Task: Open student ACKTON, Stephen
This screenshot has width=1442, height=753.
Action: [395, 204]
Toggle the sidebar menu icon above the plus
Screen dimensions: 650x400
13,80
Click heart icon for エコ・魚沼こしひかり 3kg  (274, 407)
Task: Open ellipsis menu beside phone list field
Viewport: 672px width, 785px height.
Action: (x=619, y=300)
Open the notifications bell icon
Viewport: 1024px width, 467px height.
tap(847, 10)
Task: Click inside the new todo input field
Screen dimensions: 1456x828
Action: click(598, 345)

# # #

= The request =
Reproduce all of the data above, substituting "Instruction" for each occurrence of "Task" and leaving everything else unchanged.

= The output =
Instruction: Open student ACKTON, Stephen
This screenshot has width=1442, height=753.
Action: [395, 204]
Toggle the sidebar menu icon above the plus
Screen dimensions: 650x400
13,80
Click heart icon for エコ・魚沼こしひかり 3kg  (274, 407)
Instruction: Open ellipsis menu beside phone list field
Viewport: 672px width, 785px height.
Action: (x=619, y=300)
Open the notifications bell icon
Viewport: 1024px width, 467px height.
tap(847, 10)
Instruction: Click inside the new todo input field
Screen dimensions: 1456x828
Action: click(598, 345)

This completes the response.